---- Trecho selecionado
Percebi que dona Maria estava genuinamente querendo tirar o clonazepam, mas também percebi que era genuína a sua ojeriza pelo sabor do medicamento em gotas.
Ocorre que o clonazepam em comprimido existe no formato de 2 mg e também existe no formato de 0,5 mg (ainda existe o clonazepam no formato de 0,25 mg; porém, esse clonazepam é a formulação sublingual; esta tem outros objetivos; coloquei essa informação apenas para ficar mais completo o texto, mas essa apresentação não vai entrar nessa história). Quando ela me falou de sua experiência desagradável com o sabor das gotas de clonazepam, já comecei a pensar em pedir ajuda do clonazepam de 0,5 mg.
--------
---- Entradas do conjunto
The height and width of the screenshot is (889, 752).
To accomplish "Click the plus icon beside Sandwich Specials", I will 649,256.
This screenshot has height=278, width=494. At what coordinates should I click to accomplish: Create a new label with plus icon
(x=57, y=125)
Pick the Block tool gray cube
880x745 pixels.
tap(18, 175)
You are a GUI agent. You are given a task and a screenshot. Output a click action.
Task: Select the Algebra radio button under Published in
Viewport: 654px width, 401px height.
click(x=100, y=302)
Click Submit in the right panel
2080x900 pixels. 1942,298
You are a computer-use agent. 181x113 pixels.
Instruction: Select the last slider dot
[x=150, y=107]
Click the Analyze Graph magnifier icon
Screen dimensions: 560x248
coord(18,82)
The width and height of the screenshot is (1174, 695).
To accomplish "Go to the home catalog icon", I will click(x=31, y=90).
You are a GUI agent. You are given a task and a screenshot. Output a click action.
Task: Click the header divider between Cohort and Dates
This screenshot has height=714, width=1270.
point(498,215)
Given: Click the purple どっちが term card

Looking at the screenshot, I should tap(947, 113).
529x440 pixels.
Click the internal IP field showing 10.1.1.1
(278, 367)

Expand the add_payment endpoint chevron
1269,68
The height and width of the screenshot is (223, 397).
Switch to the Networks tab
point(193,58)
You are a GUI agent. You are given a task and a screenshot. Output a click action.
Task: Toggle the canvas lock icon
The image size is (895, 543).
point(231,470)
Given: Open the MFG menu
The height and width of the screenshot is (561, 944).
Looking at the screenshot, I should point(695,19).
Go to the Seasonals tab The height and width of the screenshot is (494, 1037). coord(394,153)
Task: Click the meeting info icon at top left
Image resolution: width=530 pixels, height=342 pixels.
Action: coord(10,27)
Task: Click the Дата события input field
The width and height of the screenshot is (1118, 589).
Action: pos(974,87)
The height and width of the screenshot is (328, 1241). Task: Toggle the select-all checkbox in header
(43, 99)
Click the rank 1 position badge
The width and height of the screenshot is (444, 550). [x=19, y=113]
--------
:: Compreensão do texto ::
A) Liste todas as dosagens de clonazepam citadas no trecho sobre o tratamento de dona Maria.
B) Dê seguimento ao trecho sobre o clonazepam de dona Maria a partir da última frase apresentada.

:: Respostas do exercício ::
A) 2 mg, 0,5 mg e 0,25 mg.

B)
Veja: se eu simplesmente orientasse que ela passasse a tomar meio comprimido de 2 mg, eu iria estar orientando uma redução na dose de 2 mg para 1 mg; uma redução de 50%; essa redução não é uma redução suave, isso não iria dar certo para aquela paciente. Se ela aceitasse a ideia das gotas, eu conseguiria reduzir de 2 mg para 1,9 mg. Seria o ideal! Dificilmente essa estratégia daria errado (é claro que reduzir de 2 para 1,9 seria apenas o primeiro passo nesse desmame; outras reduções viriam…). Porém, trabalhando como o que temos, verifiquei que eu conseguiria reduzir a dose de 2 mg para 1,75 mg. Tal redução, de 12,5%, é bem mais suave do que fazer uma redução de 50%, pensei. Coloquei-me a explicar a dona Maria.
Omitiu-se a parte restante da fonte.